I was thinking over the sentence I was going to impose in this matter the last few days, I noted that I think at least confirms [sic] to some respects with the desires of the victim who said he would like to have him incarcerated until about the age of 60, and the sentence I impose is going to place MR date somewhere out around 60. So to some extent the request of the victim has been heard by this court. The rest of the requests of the victim whether heard or not heard, I couldn't accomplish in any case.
[3] The reported comment of the victim was that Wienke "is a sick demented parasite without any consideration for children. He should never see another child again. If it were left up to me, this would have happened in Texas so he would get a turn at the electric chair. No way in hell would I wish this onto anyone but him. He is the only person in the world that I truly hate."
[4] The concurring opinion in State v. Johnson, 158 Wis.2d 458, 471, 463 N.W.2d 352, 358 (Ct. App. 1990) (Sundby, J., concurring), indicates that "[t]here is no evidence that the trial court considered any of the victims' views as to the appropriate sentence for Johnson."

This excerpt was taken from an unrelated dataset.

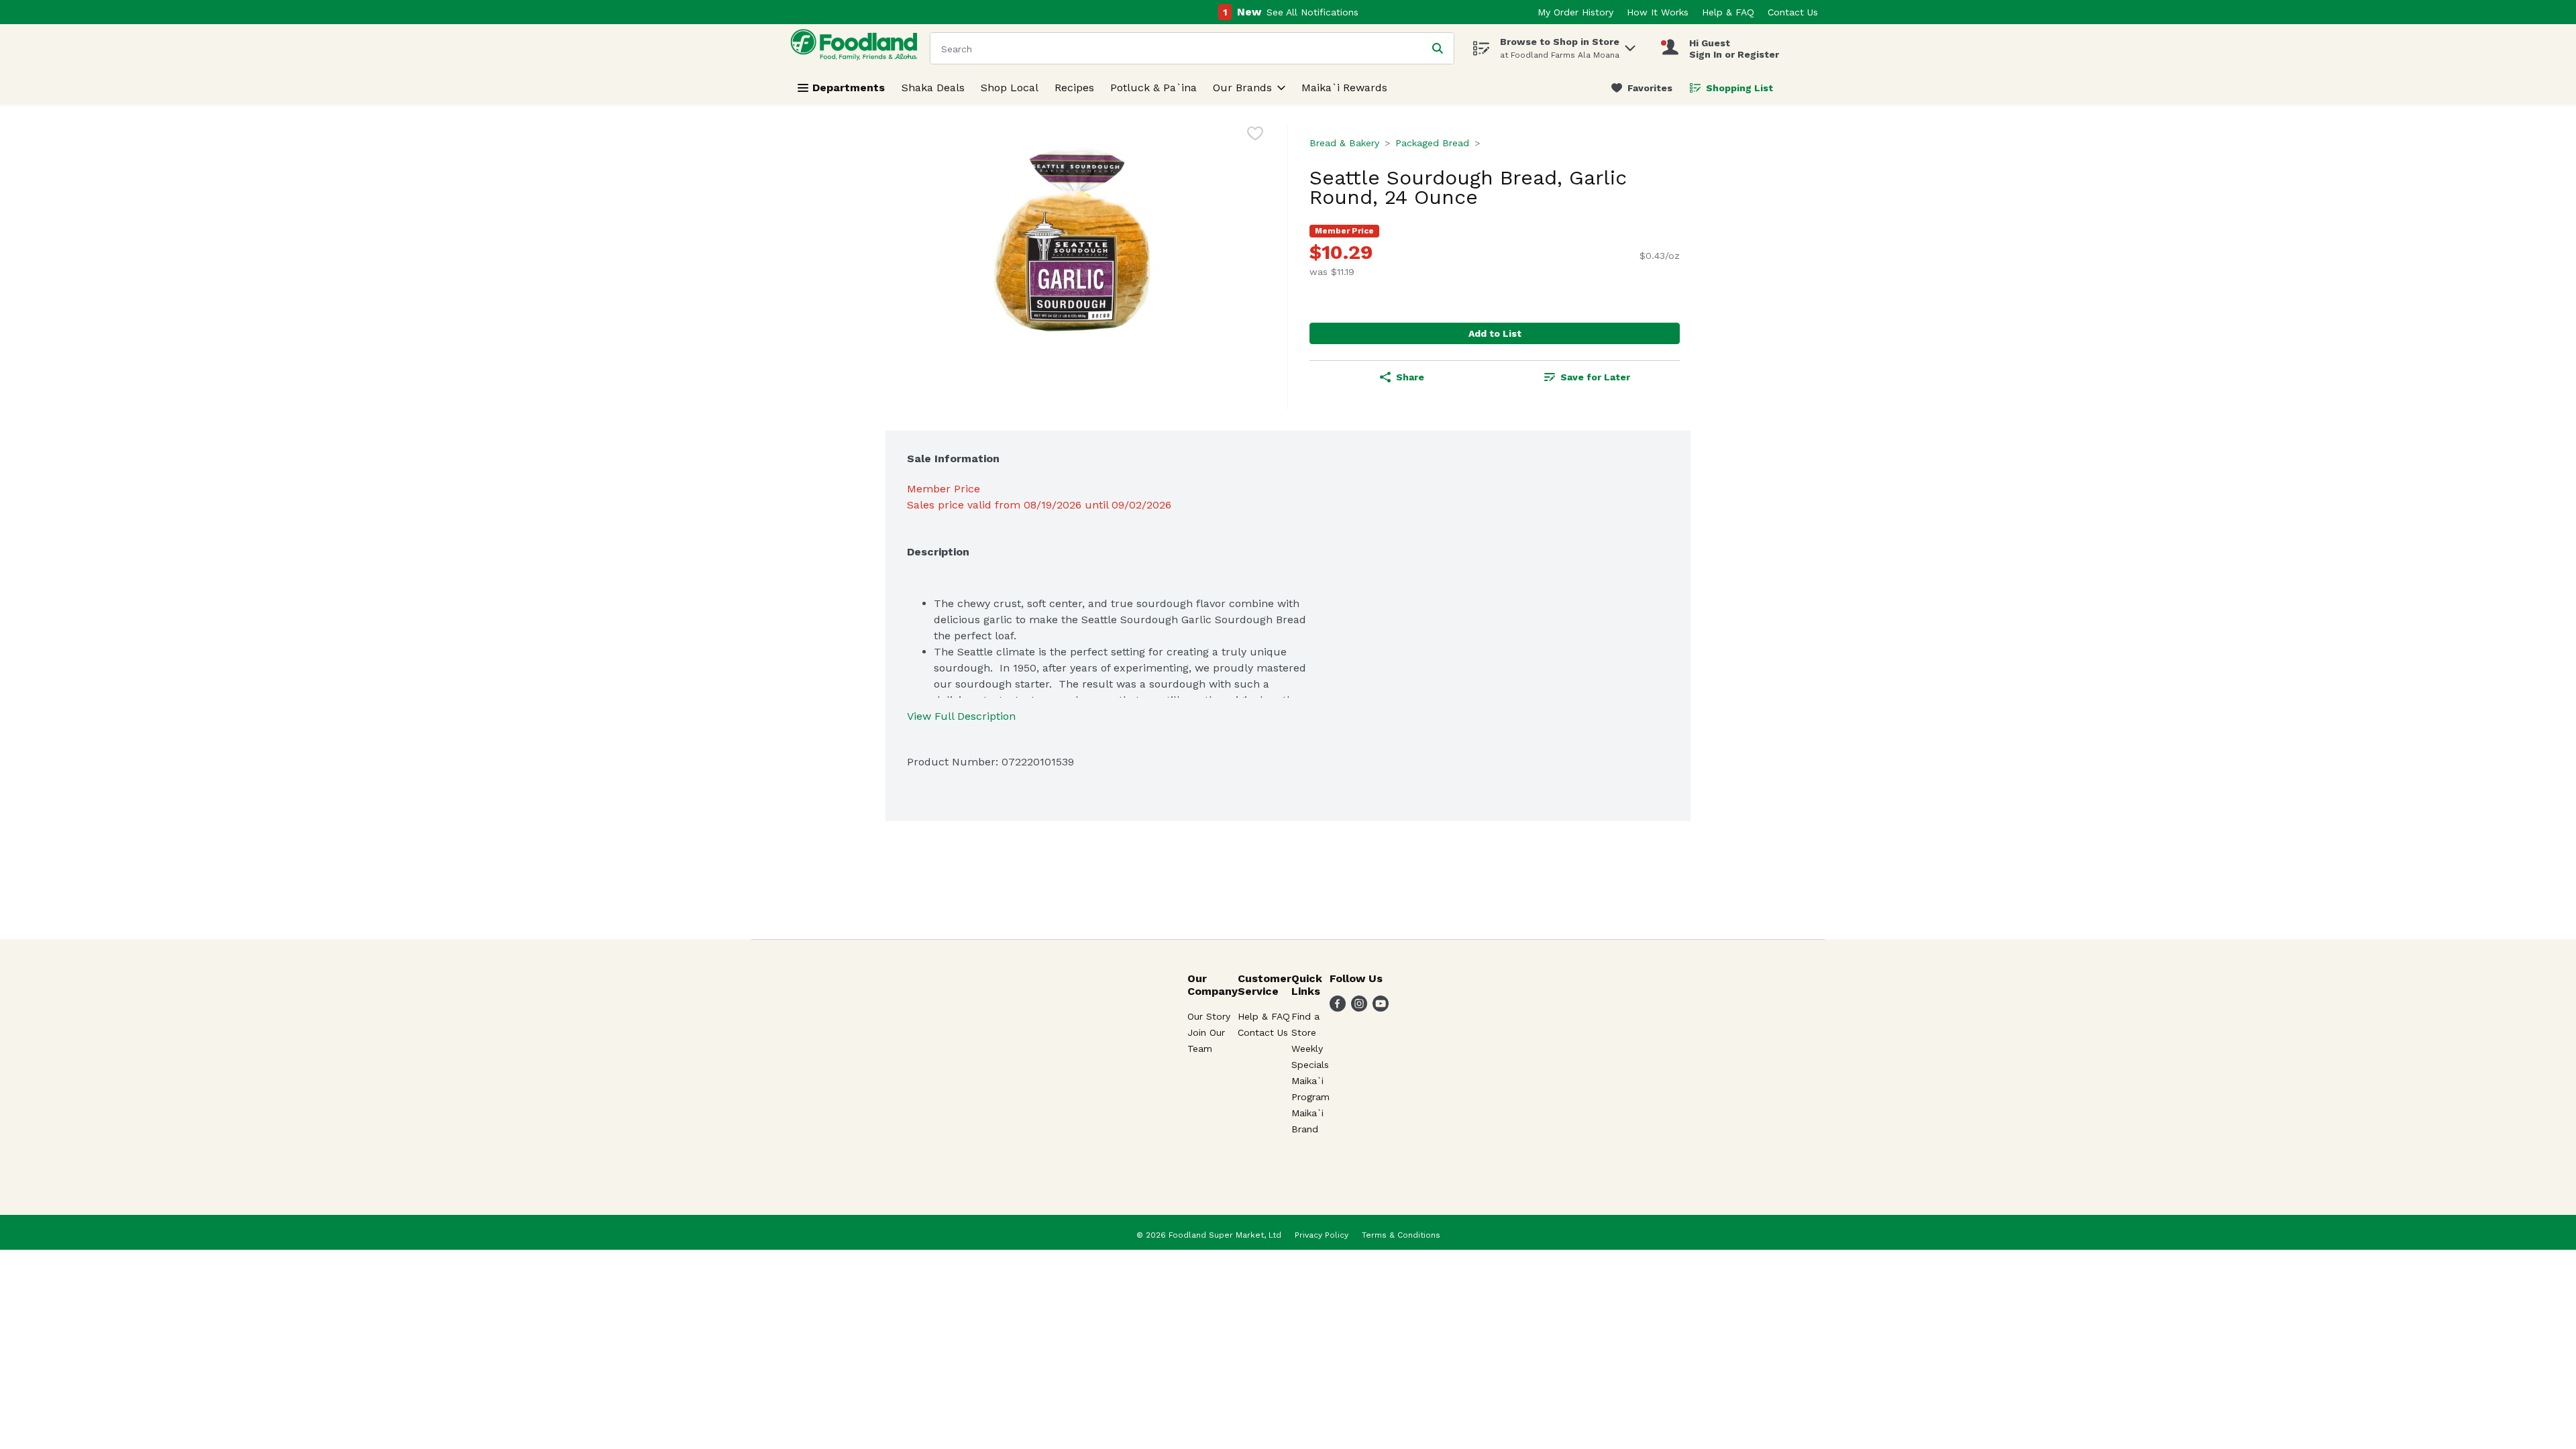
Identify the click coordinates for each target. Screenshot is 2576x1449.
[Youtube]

[5] Wienke argues that § 972.15(2m), Stats., does not permit the presentence report to include the victim's sentencing recommendation because it limits the contents of the report to the economic, physical and psychological impact of the crime on the victim. This potential argument was raised in the concurring opinion in Johnson and implicitly rejected by the majority. Johnson, 158 Wis.2d at 471-72, 463 N.W.2d at 358 (Sundby, J., concurring). We likewise reject the claim as inconsistent with the need to consider the rights and interests of the public in imposing a particular sentence. See Johnson, 158 Wis.2d at 465, 463 N.W.2d at 356.
[6] Neither party delineates what items were seized from the house and the car. Rebecca had removed Wienke's possessions from the house and placed them in his car. Inventory sheets indicate that numerous items were seized and "secured" in the trunk of Wienke's car and we assume those were items found in the car. The inventory of items that could have been seized from either the car or house included: white mattress pad, orange bed sheet, pink top bed sheet, contents of wastepaper basket, a Charlotte Hornet's jacket, boxes of photos, personal papers and slides, men's clothing, briefcase, jewelry, binoculars, camera equipment and videotapes. The prosecutor acknowledged that some of the clothes had been seized from the house and were intended to be introduced as evidence.
[7]
The following exchange occurred at the motion hearing:
THE COURT: As to any items that might have been gotten
out of the house, they didn't need a warrant for that. He has no standing to object to any search
of the house. He wasn't there. He might have earlier on had standing to
object to a search of his room, for instance, if he had a room there. But --
DEFENSE COUNSEL: He had lived there for a year and did have a
room there, as a matter of fact, judge.
I don't know what came out of the room and what came out of the house.
THE COURT: Well, sir, I [sic] wasn't there to object to it anyway. The person who was in charge of the possession of the house certainly can consent to a search of the house. There is no need for a search warrant for the house. Wasn't his house.